Background check company National Public Data faces at least a dozen class action lawsuits filed in Florida this month after a reportedly massive breach in which hackers may have stolen the data of billions of people, including hundreds of millions of Social Security numbers.
BiometricUpdate.com reported this week that the U.S. Justice Department and lawmakers, along with some state attorneys general, are investigating the data breach.

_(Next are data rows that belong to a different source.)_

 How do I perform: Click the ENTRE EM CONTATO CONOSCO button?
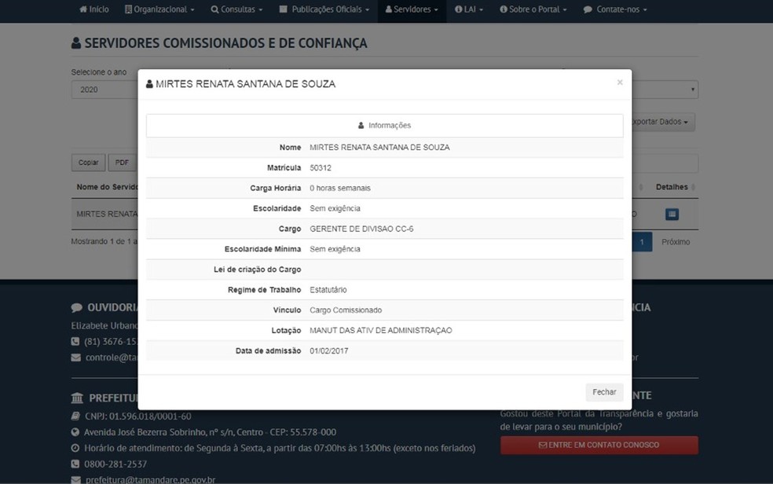[599, 444]
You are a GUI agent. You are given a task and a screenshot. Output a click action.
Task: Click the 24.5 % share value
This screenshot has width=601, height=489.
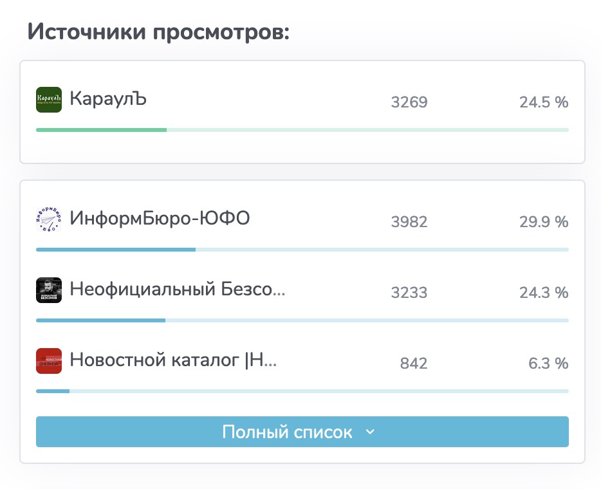pyautogui.click(x=544, y=102)
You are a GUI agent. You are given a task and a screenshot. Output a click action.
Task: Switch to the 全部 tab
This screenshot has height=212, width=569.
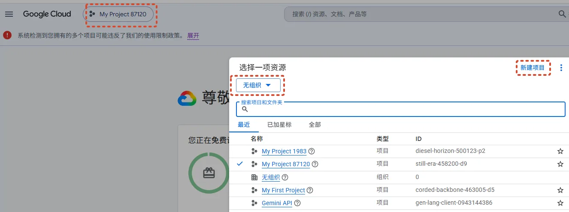(x=315, y=125)
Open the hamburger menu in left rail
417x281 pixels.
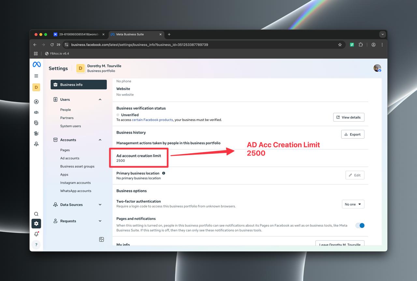click(x=36, y=76)
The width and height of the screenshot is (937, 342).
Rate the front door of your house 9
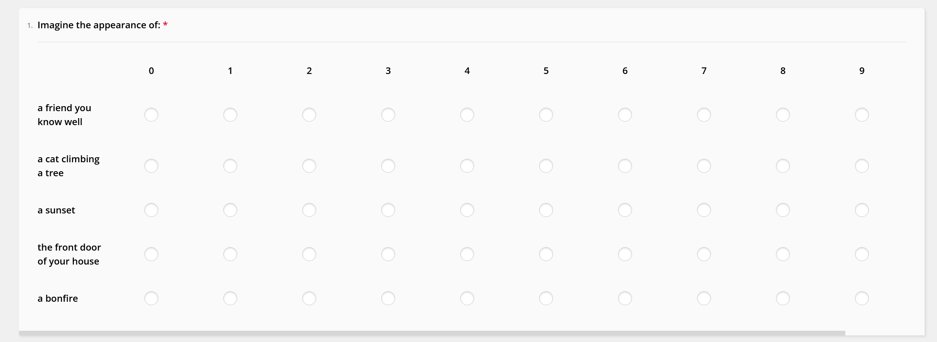(x=862, y=254)
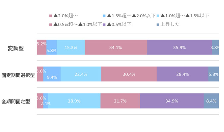Click the ▲1.0%超〜▲1.5%以下 legend swatch

(x=158, y=16)
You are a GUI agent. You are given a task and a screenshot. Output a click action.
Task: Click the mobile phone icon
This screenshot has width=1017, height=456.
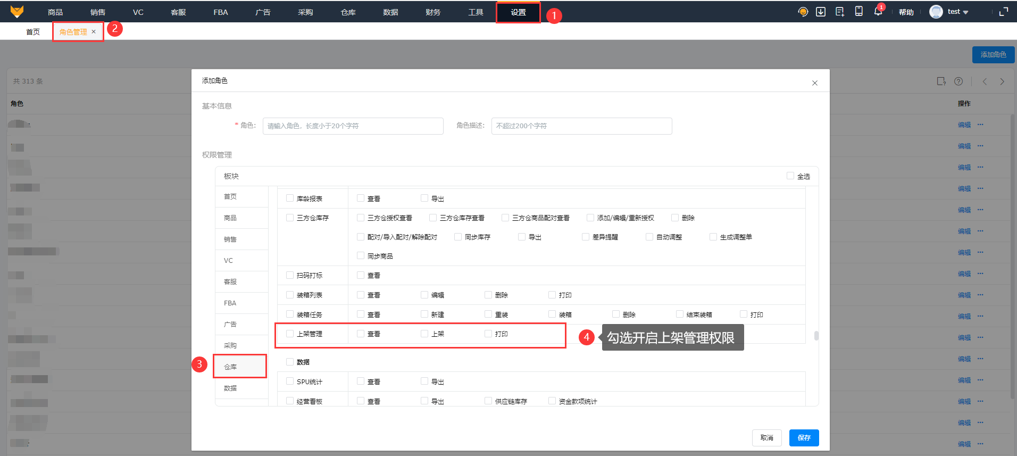click(858, 12)
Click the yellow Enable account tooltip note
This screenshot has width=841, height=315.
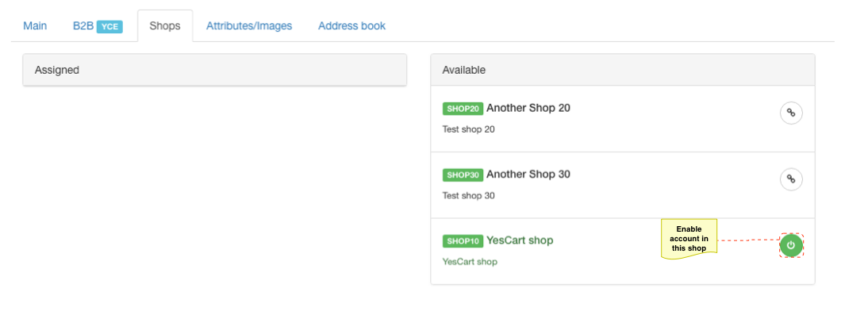689,239
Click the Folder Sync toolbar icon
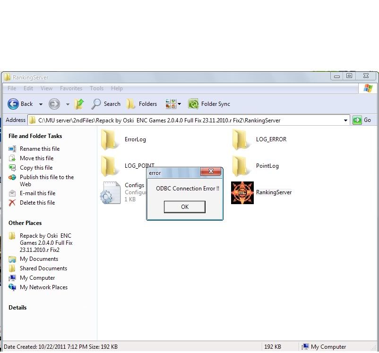379x353 pixels. click(x=193, y=104)
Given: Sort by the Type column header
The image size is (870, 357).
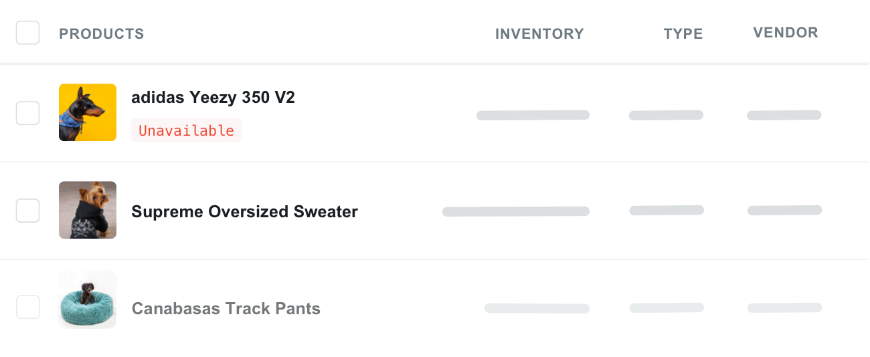Looking at the screenshot, I should coord(683,34).
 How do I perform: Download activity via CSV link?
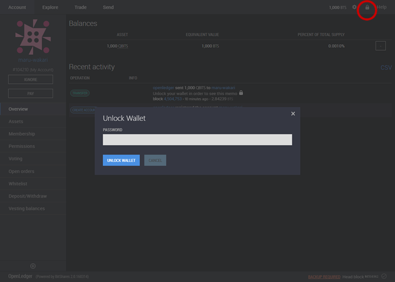tap(386, 68)
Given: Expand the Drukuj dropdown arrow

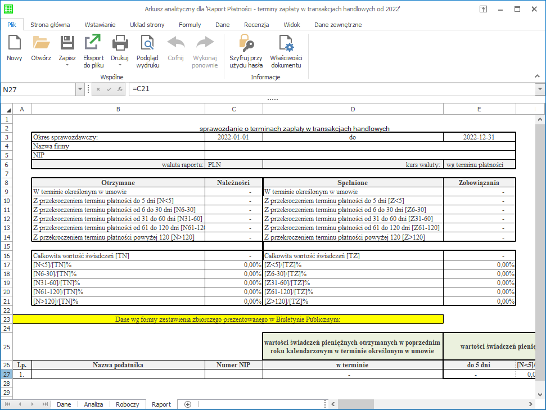Looking at the screenshot, I should pyautogui.click(x=120, y=65).
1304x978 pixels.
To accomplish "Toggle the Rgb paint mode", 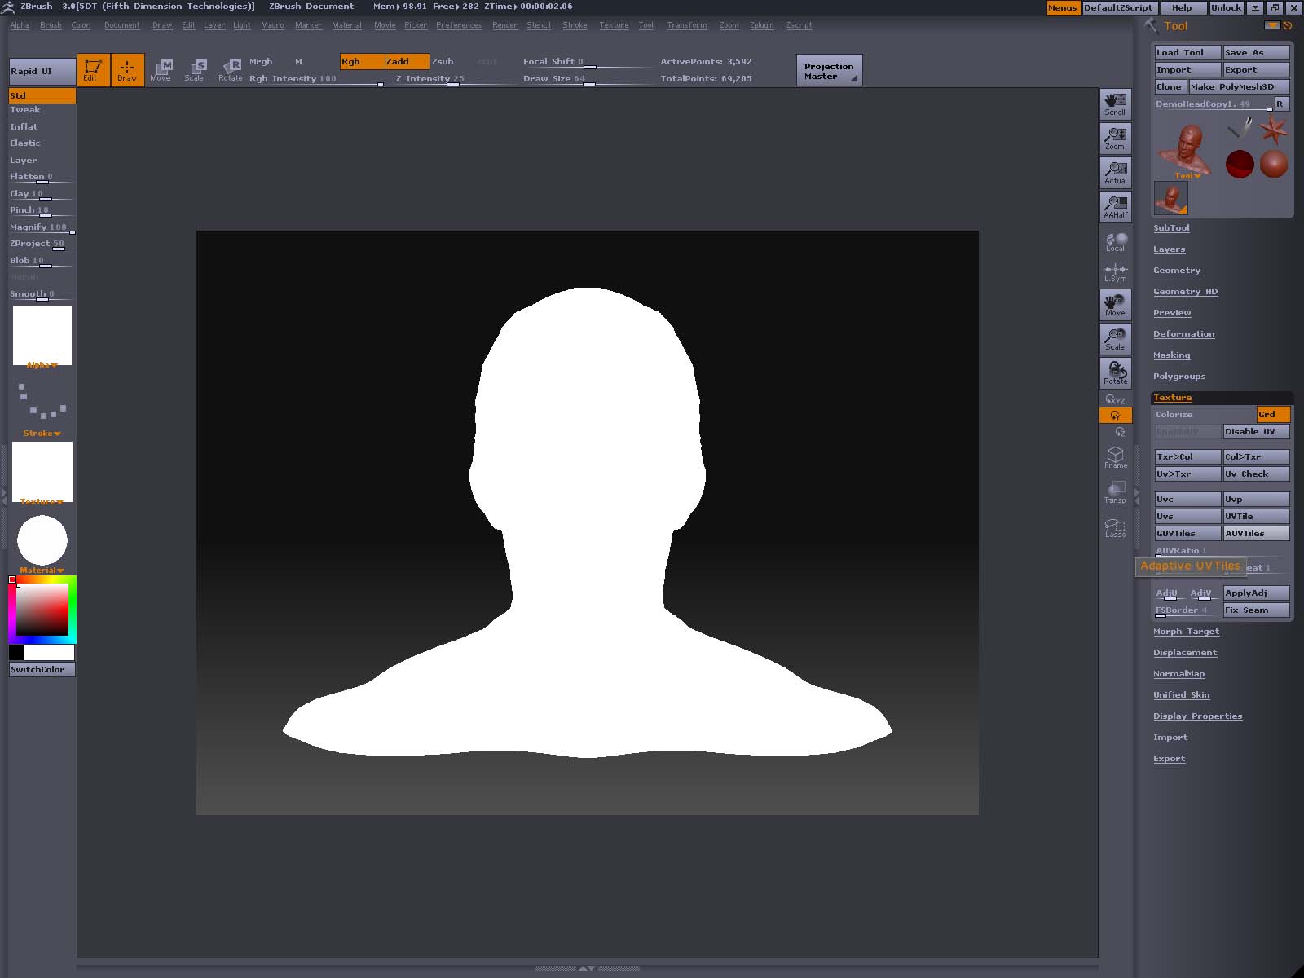I will [x=362, y=62].
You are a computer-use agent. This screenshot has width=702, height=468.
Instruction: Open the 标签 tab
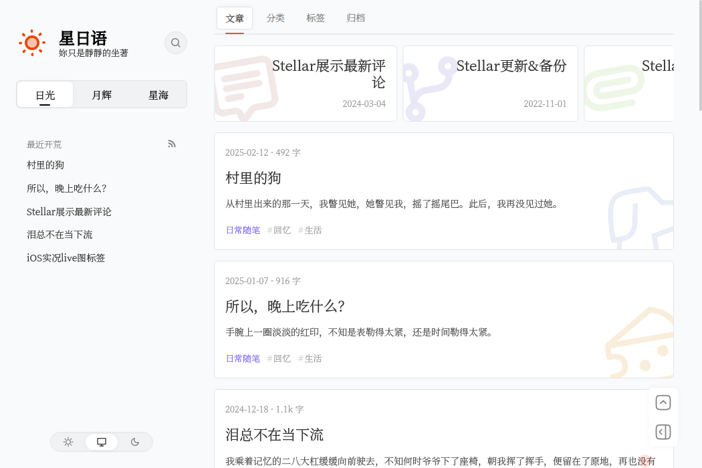(316, 18)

Citing information from risk analysis firm Constella, the news site reported the attack appeared to compromise data for 292 million people, including Social Security numbers for 272 million.
The data does include errors, a Constella official told the site.
Two lawmakers, in a letter seeking information from National Public Data, said that if reports about the hack are true, "this data breach likely represents one of the largest cyberattacks ever in terms of impacted individuals."
In a data breach notice filed in Maine, the company said the hack was discovered on Dec. 30, 2023, and affected 1.3 million Americans.
Christopher Hofmann of Fremont, California, filed his class action lawsuit against Jerico Pictures, doing business as National Public Data, on Aug. 1, accusing the firm of failing to properly safeguard individuals' personally identifiable information, including names, current and past addresses covering decades, Social Security numbers and information about family members.
The company "intentionally, willfully, recklessly or negligently" failed to maintain adequate measures to safeguard the information, the lawsuit alleges, also contending that National Public Data scraped people's information from nonpublic sources without their consent or knowledge.
A Michigan woman filed a similar putative class action suit against National Public Data the same day in the same court — U.S. District Court for Southern Florida in Fort Lauderdale — and 10 other plaintiffs have done the same since, court records show.
A cybercriminal group going by USDoD gained access to NPD's network before April and was able to "exfiltrate" unencrypted data belonging to billions of people and sold it to "unknown criminals" on the dark web, Hofmann's complaint contends.
The lawsuit cites cybersecurity educational website vx-underground as reporting the cybercriminals placed National Public Data's database on a dark web site called Breached, where the hackers claimed they had data on 2.9 billion people and offered it for sale for $3.5 million.